What is expected:
Rewrite the lines below, changing every "Image resolution" to "Display resolution" and leaving all else as it is.
= = = = =
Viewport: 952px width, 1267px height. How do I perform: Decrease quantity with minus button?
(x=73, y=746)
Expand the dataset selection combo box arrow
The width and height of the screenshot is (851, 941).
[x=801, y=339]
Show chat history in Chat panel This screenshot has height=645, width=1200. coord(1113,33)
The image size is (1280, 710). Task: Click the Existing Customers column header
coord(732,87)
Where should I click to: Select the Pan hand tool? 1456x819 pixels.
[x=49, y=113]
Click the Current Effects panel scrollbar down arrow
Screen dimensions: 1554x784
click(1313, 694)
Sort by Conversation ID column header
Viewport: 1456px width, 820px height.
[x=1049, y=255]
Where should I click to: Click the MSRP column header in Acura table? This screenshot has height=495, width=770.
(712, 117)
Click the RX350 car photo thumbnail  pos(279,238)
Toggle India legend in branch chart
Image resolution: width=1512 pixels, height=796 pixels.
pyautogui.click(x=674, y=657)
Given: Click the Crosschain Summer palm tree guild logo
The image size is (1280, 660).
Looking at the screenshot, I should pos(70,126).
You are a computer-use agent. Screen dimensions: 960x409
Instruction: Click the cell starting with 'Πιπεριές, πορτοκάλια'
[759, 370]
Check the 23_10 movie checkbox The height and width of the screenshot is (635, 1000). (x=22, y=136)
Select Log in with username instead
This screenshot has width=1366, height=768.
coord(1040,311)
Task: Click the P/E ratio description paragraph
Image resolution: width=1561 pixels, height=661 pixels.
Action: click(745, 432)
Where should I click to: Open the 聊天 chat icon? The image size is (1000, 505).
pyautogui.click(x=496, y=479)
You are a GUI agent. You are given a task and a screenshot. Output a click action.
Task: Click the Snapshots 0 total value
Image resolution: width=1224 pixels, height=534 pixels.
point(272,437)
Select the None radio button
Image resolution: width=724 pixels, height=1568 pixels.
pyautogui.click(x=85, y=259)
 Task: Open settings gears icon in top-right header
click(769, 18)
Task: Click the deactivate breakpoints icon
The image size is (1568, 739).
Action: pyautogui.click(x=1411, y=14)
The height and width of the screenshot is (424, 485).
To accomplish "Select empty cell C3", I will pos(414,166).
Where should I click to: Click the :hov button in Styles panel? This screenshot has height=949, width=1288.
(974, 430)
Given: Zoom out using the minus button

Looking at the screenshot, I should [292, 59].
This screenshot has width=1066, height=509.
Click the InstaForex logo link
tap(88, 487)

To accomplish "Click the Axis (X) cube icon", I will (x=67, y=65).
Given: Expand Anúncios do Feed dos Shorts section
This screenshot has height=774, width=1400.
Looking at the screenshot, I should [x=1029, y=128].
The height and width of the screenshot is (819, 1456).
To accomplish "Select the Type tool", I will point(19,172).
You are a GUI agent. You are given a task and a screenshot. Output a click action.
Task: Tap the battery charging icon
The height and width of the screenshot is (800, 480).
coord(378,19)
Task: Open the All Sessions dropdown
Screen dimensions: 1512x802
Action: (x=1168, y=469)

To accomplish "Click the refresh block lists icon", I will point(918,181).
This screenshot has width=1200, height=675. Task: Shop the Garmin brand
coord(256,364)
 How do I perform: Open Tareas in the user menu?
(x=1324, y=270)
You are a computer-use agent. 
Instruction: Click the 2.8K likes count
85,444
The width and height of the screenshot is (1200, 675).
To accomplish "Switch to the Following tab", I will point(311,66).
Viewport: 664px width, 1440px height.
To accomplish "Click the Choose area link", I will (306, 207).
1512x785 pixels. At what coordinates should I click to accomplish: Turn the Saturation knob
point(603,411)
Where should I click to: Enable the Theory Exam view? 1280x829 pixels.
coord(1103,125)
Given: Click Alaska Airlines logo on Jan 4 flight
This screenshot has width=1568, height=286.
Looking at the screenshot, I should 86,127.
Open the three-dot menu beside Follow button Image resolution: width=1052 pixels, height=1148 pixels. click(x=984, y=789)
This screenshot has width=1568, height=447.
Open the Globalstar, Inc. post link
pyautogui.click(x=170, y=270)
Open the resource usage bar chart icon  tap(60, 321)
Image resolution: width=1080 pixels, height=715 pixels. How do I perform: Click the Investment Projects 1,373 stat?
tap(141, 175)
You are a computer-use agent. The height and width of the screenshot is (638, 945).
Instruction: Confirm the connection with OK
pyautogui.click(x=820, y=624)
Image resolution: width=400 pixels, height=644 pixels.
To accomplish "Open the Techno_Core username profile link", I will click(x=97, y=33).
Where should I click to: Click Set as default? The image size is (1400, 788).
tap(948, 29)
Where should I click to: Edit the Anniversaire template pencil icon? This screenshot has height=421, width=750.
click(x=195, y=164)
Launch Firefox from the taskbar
= = = = =
Written solution:
Viewport: 952px width, 1267px height. How do I perform: Decrease quantity with minus button?
(x=73, y=746)
Expand the dataset selection combo box arrow
The width and height of the screenshot is (851, 941).
[x=801, y=339]
Show chat history in Chat panel This screenshot has height=645, width=1200. coord(1113,33)
The image size is (1280, 710). Task: Click the Existing Customers column header
coord(732,87)
Where should I click to: Select the Pan hand tool? 1456x819 pixels.
[x=49, y=113]
Click the Current Effects panel scrollbar down arrow
Screen dimensions: 1554x784
click(1313, 694)
Sort by Conversation ID column header
Viewport: 1456px width, 820px height.
[x=1049, y=255]
Where should I click to: Click the MSRP column header in Acura table? This screenshot has height=495, width=770.
(712, 117)
Click the RX350 car photo thumbnail  pos(279,238)
Toggle India legend in branch chart
Display resolution: width=1512 pixels, height=796 pixels.
pyautogui.click(x=674, y=657)
Given: Click the Crosschain Summer palm tree guild logo
The image size is (1280, 660).
Looking at the screenshot, I should pos(70,126).
You are a computer-use agent. Screen dimensions: 960x409
Instruction: Click the cell starting with 'Πιπεριές, πορτοκάλια'
[759, 370]
Check the 23_10 movie checkbox The height and width of the screenshot is (635, 1000). (x=22, y=136)
Select Log in with username instead
This screenshot has width=1366, height=768.
coord(1040,311)
Task: Click the P/E ratio description paragraph
Display resolution: width=1561 pixels, height=661 pixels.
Action: click(745, 432)
Where should I click to: Open the 聊天 chat icon? The image size is (1000, 505).
pyautogui.click(x=496, y=479)
You are a GUI agent. You are given a task and a screenshot. Output a click action.
Task: Click the Snapshots 0 total value
Display resolution: width=1224 pixels, height=534 pixels.
point(272,437)
Select the None radio button
Display resolution: width=724 pixels, height=1568 pixels.
pyautogui.click(x=85, y=259)
 Task: Open settings gears icon in top-right header
click(769, 18)
Task: Click the deactivate breakpoints icon
The image size is (1568, 739).
Action: pyautogui.click(x=1411, y=14)
The height and width of the screenshot is (424, 485).
To accomplish "Select empty cell C3", I will pos(414,166).
Where should I click to: Click the :hov button in Styles panel? This screenshot has height=949, width=1288.
(974, 430)
Given: Zoom out using the minus button

Looking at the screenshot, I should [292, 59].
This screenshot has width=1066, height=509.
Click the InstaForex logo link
tap(88, 487)

To accomplish "Click the Axis (X) cube icon", I will (x=67, y=65).
Given: Expand Anúncios do Feed dos Shorts section
This screenshot has height=774, width=1400.
Looking at the screenshot, I should [x=1029, y=128].
The height and width of the screenshot is (819, 1456).
To accomplish "Select the Type tool", I will point(19,172).
You are a GUI agent. You are given a task and a screenshot. Output a click action.
Task: Tap the battery charging icon
The height and width of the screenshot is (800, 480).
coord(378,19)
Task: Open the All Sessions dropdown
Screen dimensions: 1512x802
Action: (x=1168, y=469)

To accomplish "Click the refresh block lists icon", I will point(918,181).
This screenshot has width=1200, height=675. Task: Shop the Garmin brand
coord(256,364)
 How do I perform: Open Tareas in the user menu?
(x=1324, y=270)
You are a computer-use agent. 
Instruction: Click the 2.8K likes count
85,444
The width and height of the screenshot is (1200, 675).
To accomplish "Switch to the Following tab", I will point(311,66).
Viewport: 664px width, 1440px height.
To accomplish "Click the Choose area link", I will (306, 207).
1512x785 pixels. At what coordinates should I click to accomplish: Turn the Saturation knob
point(603,411)
Where should I click to: Enable the Theory Exam view? 1280x829 pixels.
coord(1103,125)
Given: Click Alaska Airlines logo on Jan 4 flight
This screenshot has width=1568, height=286.
Looking at the screenshot, I should 86,127.
Open the three-dot menu beside Follow button Display resolution: width=1052 pixels, height=1148 pixels. click(x=984, y=789)
This screenshot has width=1568, height=447.
Open the Globalstar, Inc. post link
pyautogui.click(x=170, y=270)
Open the resource usage bar chart icon  tap(60, 321)
Display resolution: width=1080 pixels, height=715 pixels. How do I perform: Click the Investment Projects 1,373 stat?
tap(141, 175)
You are a computer-use agent. The height and width of the screenshot is (638, 945).
Instruction: Confirm the connection with OK
pyautogui.click(x=820, y=624)
Display resolution: width=400 pixels, height=644 pixels.
To accomplish "Open the Techno_Core username profile link", I will click(x=97, y=33).
Where should I click to: Click Set as default? The image size is (1400, 788).
tap(948, 29)
Where should I click to: Edit the Anniversaire template pencil icon? This screenshot has height=421, width=750.
click(x=195, y=164)
Launch Firefox from the taskbar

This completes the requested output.